By identifying the structure of DNA in the 1950s, Watson, Crick, Wilkins, and Franklin showed that the book of life is written in the DNA double helix. When the Human Genome Project was completed in 2003, we saw how this book on human life could be rewritten. Painstaking research combined with advanced computational algorithms has begun to discover more and more what genes do and how the genetic book of life can be read.

Now, thanks to the advent of precise gene editing tools like CRISPR, we know for sure that the book of life, and indeed all biology, can be rewritten. Biology has become another form of the read, write, and hackable information technology that we humans code.

The impact of this transformation is primarily felt in the health sector. Gene therapy, which involves extracting, altering and re-injecting a person's own cells that have been improved to fight, for example, cancer, is already working wonders in clinical trials. Thousands of applications have already been filed with regulators around the world for trials using gene therapy to treat a host of other diseases.

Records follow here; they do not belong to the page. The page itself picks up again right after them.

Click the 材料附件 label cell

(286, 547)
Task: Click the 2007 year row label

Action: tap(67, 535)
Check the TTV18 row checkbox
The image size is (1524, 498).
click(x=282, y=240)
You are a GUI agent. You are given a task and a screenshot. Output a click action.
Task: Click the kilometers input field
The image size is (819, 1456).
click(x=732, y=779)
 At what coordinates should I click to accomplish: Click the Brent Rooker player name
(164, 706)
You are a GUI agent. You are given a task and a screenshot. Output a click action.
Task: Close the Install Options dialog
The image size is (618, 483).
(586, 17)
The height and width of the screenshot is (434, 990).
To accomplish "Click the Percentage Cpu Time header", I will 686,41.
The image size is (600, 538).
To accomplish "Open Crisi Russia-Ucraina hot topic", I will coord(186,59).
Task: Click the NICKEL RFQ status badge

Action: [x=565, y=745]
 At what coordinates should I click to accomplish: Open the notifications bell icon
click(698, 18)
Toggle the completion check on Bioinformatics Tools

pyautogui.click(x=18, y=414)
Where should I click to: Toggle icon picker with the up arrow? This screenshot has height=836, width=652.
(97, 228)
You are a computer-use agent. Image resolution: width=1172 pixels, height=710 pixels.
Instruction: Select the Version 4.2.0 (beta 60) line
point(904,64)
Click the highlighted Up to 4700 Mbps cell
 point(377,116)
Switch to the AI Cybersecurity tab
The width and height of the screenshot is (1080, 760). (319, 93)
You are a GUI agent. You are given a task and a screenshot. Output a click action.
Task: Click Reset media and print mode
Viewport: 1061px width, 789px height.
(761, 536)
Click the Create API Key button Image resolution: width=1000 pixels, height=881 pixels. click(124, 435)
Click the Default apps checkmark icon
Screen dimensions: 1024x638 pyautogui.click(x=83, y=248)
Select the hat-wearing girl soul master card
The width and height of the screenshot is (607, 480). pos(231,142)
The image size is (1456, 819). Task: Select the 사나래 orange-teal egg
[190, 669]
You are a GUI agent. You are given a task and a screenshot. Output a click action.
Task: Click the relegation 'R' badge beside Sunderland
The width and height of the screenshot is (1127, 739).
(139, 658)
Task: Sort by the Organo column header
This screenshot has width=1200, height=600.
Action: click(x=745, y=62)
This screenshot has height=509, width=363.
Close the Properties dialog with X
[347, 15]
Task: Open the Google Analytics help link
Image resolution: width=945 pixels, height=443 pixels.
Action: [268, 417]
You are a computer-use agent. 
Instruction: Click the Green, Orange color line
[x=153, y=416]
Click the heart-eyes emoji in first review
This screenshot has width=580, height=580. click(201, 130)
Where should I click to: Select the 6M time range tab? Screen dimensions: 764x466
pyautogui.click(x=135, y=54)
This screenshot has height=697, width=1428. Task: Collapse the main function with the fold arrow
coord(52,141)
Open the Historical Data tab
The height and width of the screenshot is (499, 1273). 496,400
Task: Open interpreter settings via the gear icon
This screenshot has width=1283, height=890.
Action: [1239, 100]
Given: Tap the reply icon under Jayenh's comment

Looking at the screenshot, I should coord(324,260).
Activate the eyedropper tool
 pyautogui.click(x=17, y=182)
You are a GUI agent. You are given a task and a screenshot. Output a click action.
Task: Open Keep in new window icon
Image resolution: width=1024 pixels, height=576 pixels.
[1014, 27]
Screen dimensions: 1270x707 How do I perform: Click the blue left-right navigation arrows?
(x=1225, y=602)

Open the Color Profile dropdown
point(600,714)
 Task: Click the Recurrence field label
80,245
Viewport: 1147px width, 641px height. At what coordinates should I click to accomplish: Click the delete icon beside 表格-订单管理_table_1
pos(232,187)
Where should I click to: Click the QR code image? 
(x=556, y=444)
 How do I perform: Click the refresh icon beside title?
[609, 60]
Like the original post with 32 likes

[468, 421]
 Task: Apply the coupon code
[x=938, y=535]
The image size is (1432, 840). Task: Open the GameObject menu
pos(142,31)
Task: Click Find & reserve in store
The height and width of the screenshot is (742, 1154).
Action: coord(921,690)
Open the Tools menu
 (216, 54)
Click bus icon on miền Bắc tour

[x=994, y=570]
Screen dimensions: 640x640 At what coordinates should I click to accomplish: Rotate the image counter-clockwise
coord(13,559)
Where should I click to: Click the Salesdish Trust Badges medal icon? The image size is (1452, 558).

Not so long ago, the first editing of the genes of cells inside the human body was begun to treat a relatively simple metabolic disorder in terms of genetics - Hunter syndrome. Other uses will follow shortly. These examples are literally the very first steps in our transition from the existing system of generalized medicine based on population averages to precision medicine based on the individual biology of each patient, and predictive medicine based on artificial intelligence-generated estimates of the future state of human health.

This shift in our healthcare will ensure that millions, and then billions, of people will sequence their genomes, laying the foundation for their treatment. Big data analytics will help you scale up human genotypes (what genes say) to phenotypes (how genes are expressed throughout life).

Massive sets of genetic and medical information will allow you to go beyond simple modern genetic analysis and understand much more complex human diseases and traits that are affected by hundreds or thousands of genes. Our understanding of this complex genetic system in our vast ecosystems and our environment will transform healthcare for the better and help us heal the terrible diseases that plagued our ancestors for millennia.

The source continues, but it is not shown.